◆ What the task asks ◆
Every line in the listing below from the one with "ZEMA (28, 2042)" through the one with "Neu hier? (37, 2117)" is to be reproduced exactly, both ends included; leave out the rest.
Data for review: Begin
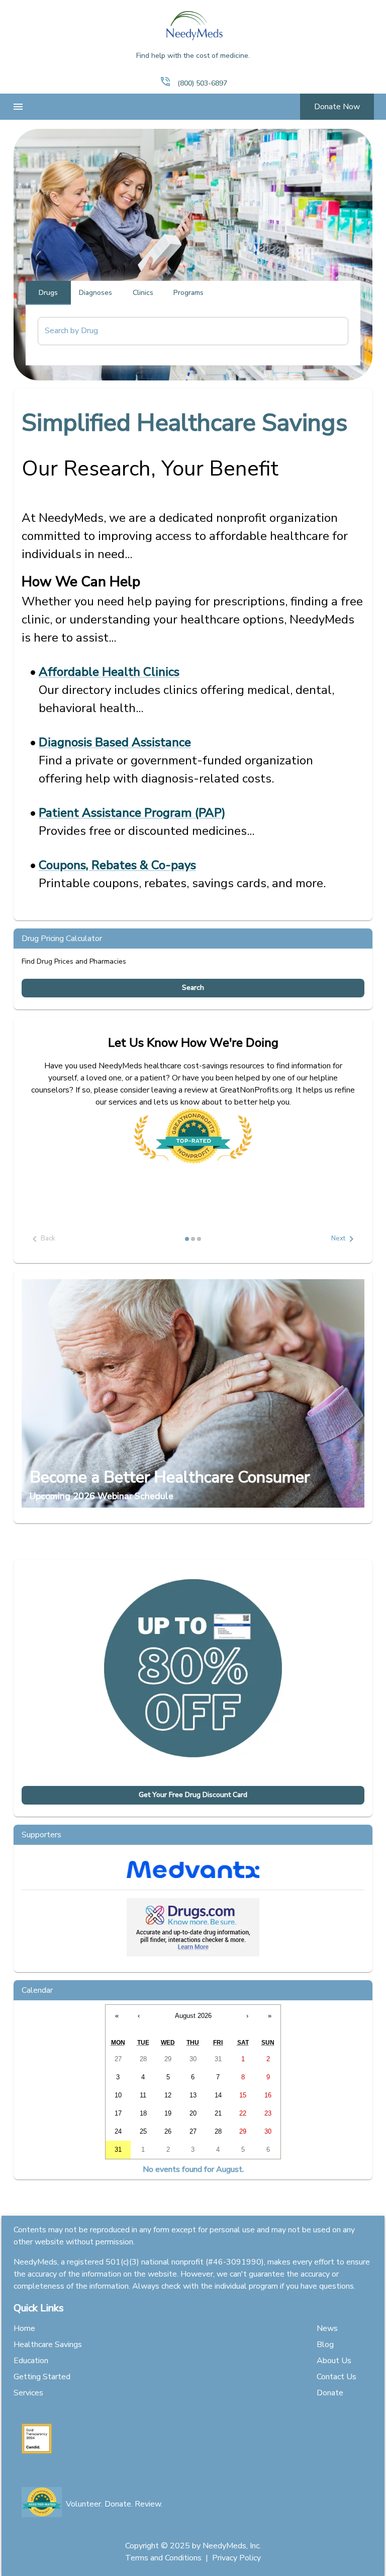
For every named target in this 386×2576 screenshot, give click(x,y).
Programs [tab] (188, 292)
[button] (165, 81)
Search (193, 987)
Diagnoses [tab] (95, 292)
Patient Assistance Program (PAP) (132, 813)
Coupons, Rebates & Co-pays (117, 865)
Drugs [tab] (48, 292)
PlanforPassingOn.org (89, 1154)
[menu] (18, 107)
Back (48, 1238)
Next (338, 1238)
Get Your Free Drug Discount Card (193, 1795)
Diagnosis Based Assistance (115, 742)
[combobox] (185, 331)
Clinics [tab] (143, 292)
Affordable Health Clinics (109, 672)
Data for review: End
Data for review: Begin
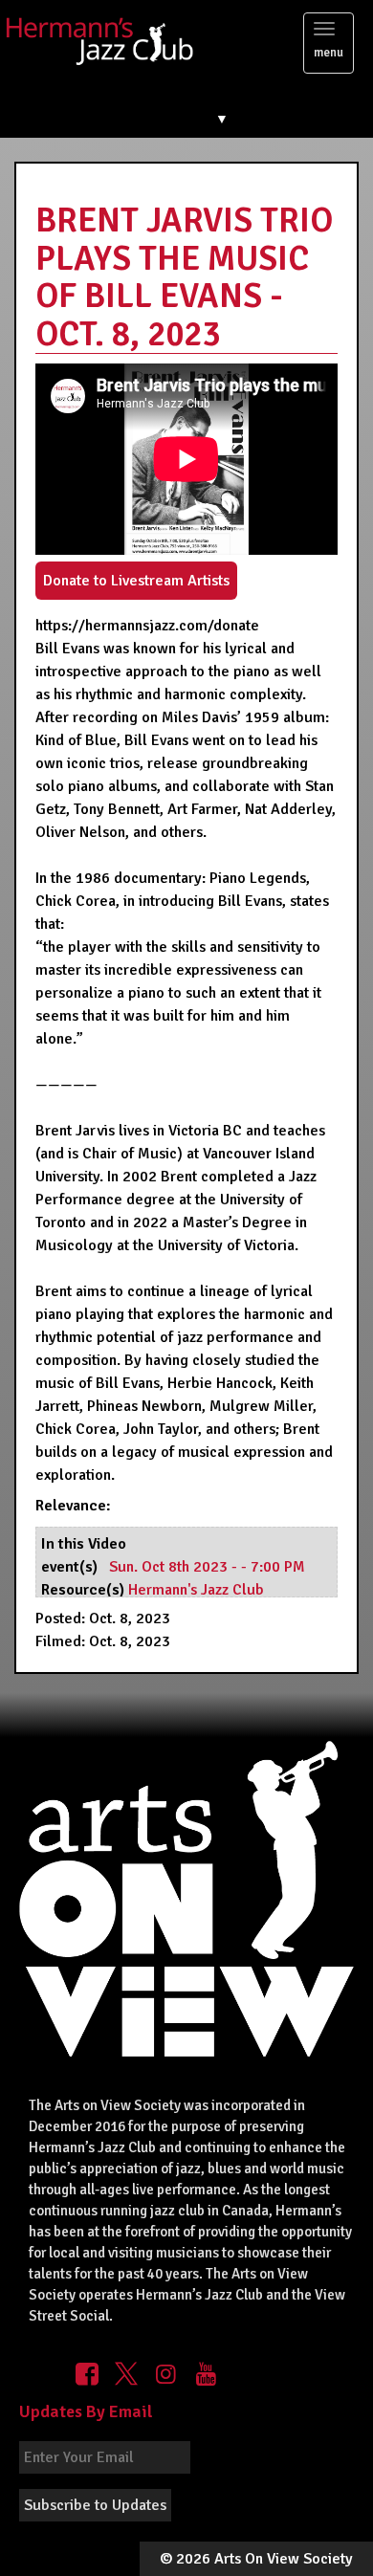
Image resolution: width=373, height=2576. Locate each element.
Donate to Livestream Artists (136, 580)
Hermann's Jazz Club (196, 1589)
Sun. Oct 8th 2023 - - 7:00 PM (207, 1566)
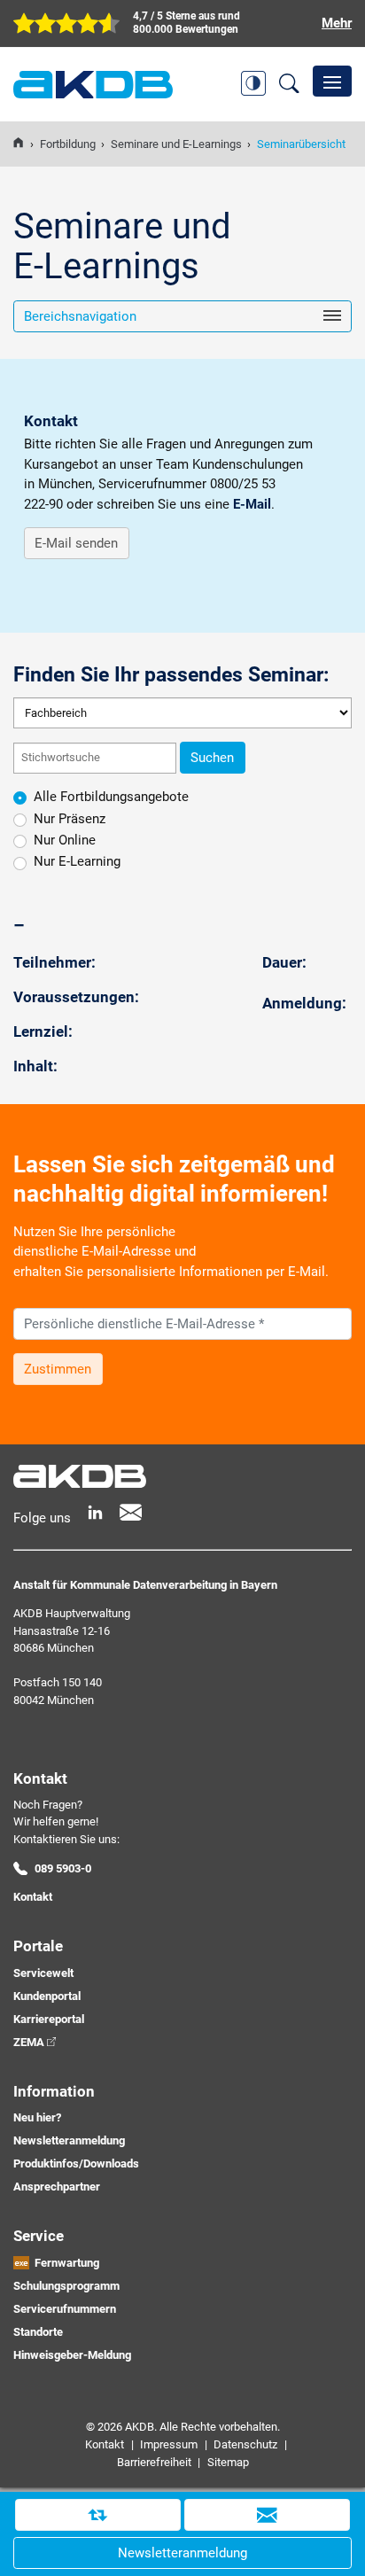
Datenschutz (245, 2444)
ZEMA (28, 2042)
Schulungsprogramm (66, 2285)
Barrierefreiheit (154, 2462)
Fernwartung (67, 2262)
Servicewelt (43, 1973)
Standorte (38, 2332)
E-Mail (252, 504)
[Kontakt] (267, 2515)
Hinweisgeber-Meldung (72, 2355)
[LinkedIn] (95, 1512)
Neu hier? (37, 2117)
Data for review: End
Data for review: Begin
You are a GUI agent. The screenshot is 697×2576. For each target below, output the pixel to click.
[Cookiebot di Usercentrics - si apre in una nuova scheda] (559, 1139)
Data for review: End
◆ Completed task ◆
ZEMA (28, 2042)
Schulungsprogramm (66, 2285)
Barrierefreiheit (154, 2462)
Fernwartung (67, 2262)
Servicewelt (43, 1973)
Standorte (38, 2332)
E-Mail (252, 504)
[Kontakt] (267, 2515)
Hinweisgeber-Meldung (72, 2355)
[LinkedIn] (95, 1512)
Neu hier? (37, 2117)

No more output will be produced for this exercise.